We’ve hunted neighbouring fields and derelict buildings, asked neighbours, put up a poster in the local shop and shouted myself hoarse, but he’s not been seen since April 2 and I’ve long since resigned myself to the fact he’s not coming back.

Trev first turned up 13 years ago, brought back to Sally’s house in Wolverhampton by her youngest son and, cheerfully ignoring the fact they were leaving for a holiday in Tenerife two days later, the decision was made to keep him.

Even more determinedly independent than most cats, Trevor became a family favourite very quickly, doing exactly what he wanted, when he wanted.

Long-time readers of the blog will recall his move from Wolverhampton to my house in Shrewsbury and then the long haul with me in the van up to Orkney a couple of years later. The full story is here.

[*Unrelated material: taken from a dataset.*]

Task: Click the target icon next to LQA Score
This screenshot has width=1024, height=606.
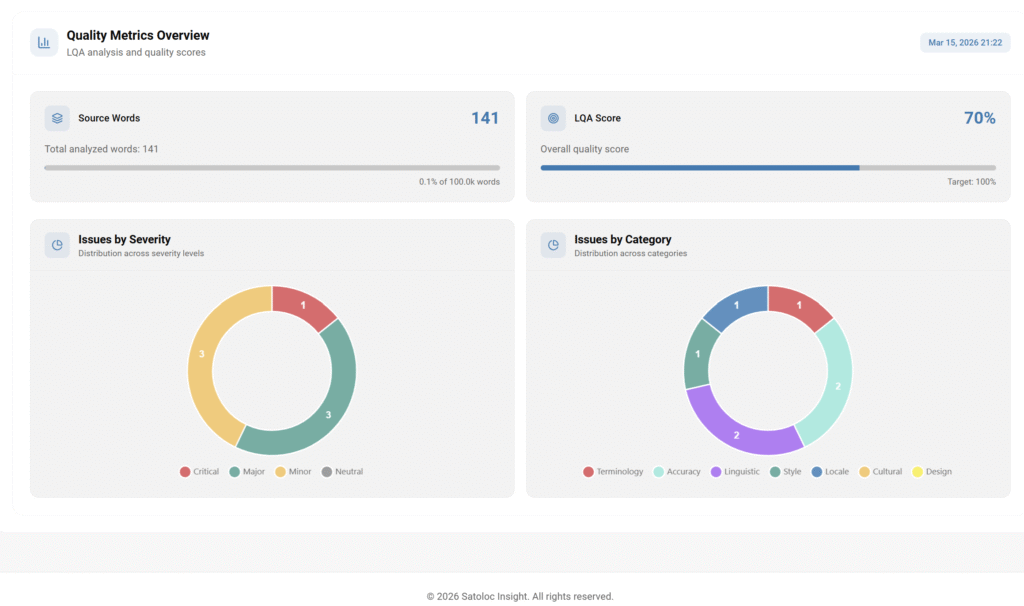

Once safely in Orkney, Trevor settled in, enjoying the open spaces and becoming king of the barn, although proving absolutely useless at catching mice (that’s townies for you). And even with the arrival of Frida the feral-turned-very tame cat, he seemed happy enough in a grumpy old git kind of way.

Trev – who also couldn’t “miaow” properly – had used up several of his lives already and now it looks as if his ninth has gone the same way. I miss him.

Cheerio old mate.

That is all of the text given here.